Even as his foot came down, he realized the floor plank would not hold him. Yes, he was a fine judge of sturdy-looking wood, all right. The plank suddenly split. . . .
And down he went, keeping silent in an act of utter self-discipline. His fall already betrayed his location. No need to betray anything else.
Finally, he allowed himself a breath and strained to push himself up, feeling the burn in his shoulders and triceps. His one leg had folded, so he was propped on the knee, while the other foot and leg had crashed through the floor, wedging his upper thigh deeply between two more planks. He rolled his left foot so he could sit on it and ease the pain now shooting through his thigh. He tugged. Nothing.
Some team leader. The man who'd been to Russia and back. The hero, right?

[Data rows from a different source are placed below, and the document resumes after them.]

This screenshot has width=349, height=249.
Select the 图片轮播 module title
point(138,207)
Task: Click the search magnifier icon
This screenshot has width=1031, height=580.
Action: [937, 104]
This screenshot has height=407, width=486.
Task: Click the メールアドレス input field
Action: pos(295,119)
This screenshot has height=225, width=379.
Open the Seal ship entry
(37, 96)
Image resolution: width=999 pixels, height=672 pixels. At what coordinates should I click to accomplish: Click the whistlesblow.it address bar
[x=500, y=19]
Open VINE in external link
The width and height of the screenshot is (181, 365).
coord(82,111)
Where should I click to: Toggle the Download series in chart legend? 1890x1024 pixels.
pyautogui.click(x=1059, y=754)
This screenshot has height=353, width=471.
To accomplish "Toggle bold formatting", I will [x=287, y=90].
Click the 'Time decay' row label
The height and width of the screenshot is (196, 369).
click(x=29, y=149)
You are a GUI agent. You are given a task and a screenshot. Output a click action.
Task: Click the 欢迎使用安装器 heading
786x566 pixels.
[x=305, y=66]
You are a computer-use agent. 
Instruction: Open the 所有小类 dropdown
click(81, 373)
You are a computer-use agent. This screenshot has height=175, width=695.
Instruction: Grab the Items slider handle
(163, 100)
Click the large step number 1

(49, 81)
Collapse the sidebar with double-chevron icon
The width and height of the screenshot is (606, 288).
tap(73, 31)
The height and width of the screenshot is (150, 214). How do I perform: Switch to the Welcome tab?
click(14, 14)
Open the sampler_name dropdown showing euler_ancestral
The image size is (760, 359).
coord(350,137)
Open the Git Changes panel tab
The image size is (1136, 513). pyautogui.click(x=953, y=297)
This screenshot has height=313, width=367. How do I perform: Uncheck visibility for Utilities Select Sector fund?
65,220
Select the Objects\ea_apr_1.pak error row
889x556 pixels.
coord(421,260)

He balled his hands into fists and thought of a string of epithets that would've had nuns fainting where they stood. He closed his eyes and took a deep breath. Admit the mistake and move on. There wasn't time for self-loathing.
Resignedly, he whispered into his SVT: "I'm snagged up here."
Hansen jerked his leg again, but now it felt as though he'd caught his leg on something, a power cord perhaps. "Shit!"
Oh, man . . . He'd said that much too loudly.
"Hang on. We're almost to you," said Ames in the subdermal.